Beckman taught at the Illinois Institute of Technology for the past 12 years, where he developed the curricula for the programming languages sequence. He was appointed to the College of Science Distinguished Teaching Fellows in 2012, and worked to improve teaching across the college.
Neal Davis joins CS @ ILLINOIS as a lecturer. He received his PhD in 2013 from the Department of Nuclear, Plasma, and Radiological Engineering at the University of Illinois. His doctoral research involved the simulation of uranium surface chemistry using density functional theory and kinetic Monte Carlo modeling. He also studied chemical engineering and high-performance computing.
Davis has worked with the Computational Science and Engineering program at the University of Illinois on developing, promoting, and teaching best practices for engineering and scientific software. He has also worked closely with Software Carpentry since 2013, teaching open science techniques, reproducibility, and task automation to domain researchers.
At CS @ ILLINOIS, he will continue to promote the communication of key software development concepts and technical best practices between the engineering and computer science communities.
Martin Hellwig is also a new lecturer at CS @ Illinois. He joins the department from the University of Massachusetts in Boston where he was an undergraduate program director and where he taught a wide variety of Information Technology and Computer Science courses. Hellwig is passionate about student centric teaching and has successfully adapted curricula at several institutions to assure the highest student satisfaction and success. One of his primary goals is to reduce entry barriers for traditionally underrepresented groups in STEM.
Hellwig is a proponent of interdisciplinary approaches to both teaching and research. And he leads by example, being involved in a large number of wide ranging interdisciplinary research projects. His work includes, for example, efforts to assess erosion risk and raise public awareness for related environmental concerns using citizen science approaches and disposable computing architecture. Another project models passenger flow in airport terminals in an effort to balance operational efficiency with non-flight revenue generation.
Research Assistant Professor Mark Sammons has been working in CS @ ILLINOIS as a principal research scientist with the Cognitive Computation Group (CCG). His research focuses on Natural Language Processing (NLP) and Understanding (NLU), fields that explore technologies that enable computers to access the semantic content of unstructured text (e.g., reports, emails, articles, discussions). He is working to identify, design, and implement algorithms and software components for core NLP/NLU capabilities that will support general textual inference, together with an overarching inference framework to link distinct component inference tasks.
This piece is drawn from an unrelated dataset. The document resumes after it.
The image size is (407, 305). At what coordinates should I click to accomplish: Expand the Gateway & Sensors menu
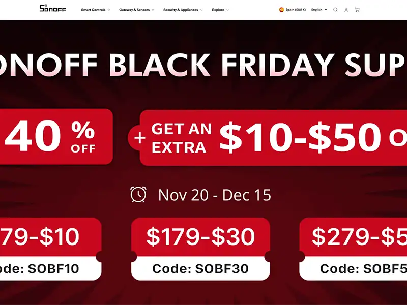click(136, 10)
Sammons is a leading expert in Recognizing Textual Entailment (RTE), a task specification for natural language text inference, and has written two book chapters and co-authored a book on this subject. He is the lead developer of CCG’s Natural Language Processing and Text Analytics suite, which is used both in the academic community and in industry. He has also led CCG’s software development and transfer efforts on two multi-year government-funded research projects, and has participated in CCG teams that submitted top-performing systems addressing the NLP research community’s interests in co-reference resolution, context-sensitive spelling correction, and discourse parsing.
Please join us in welcoming these faculty to the department.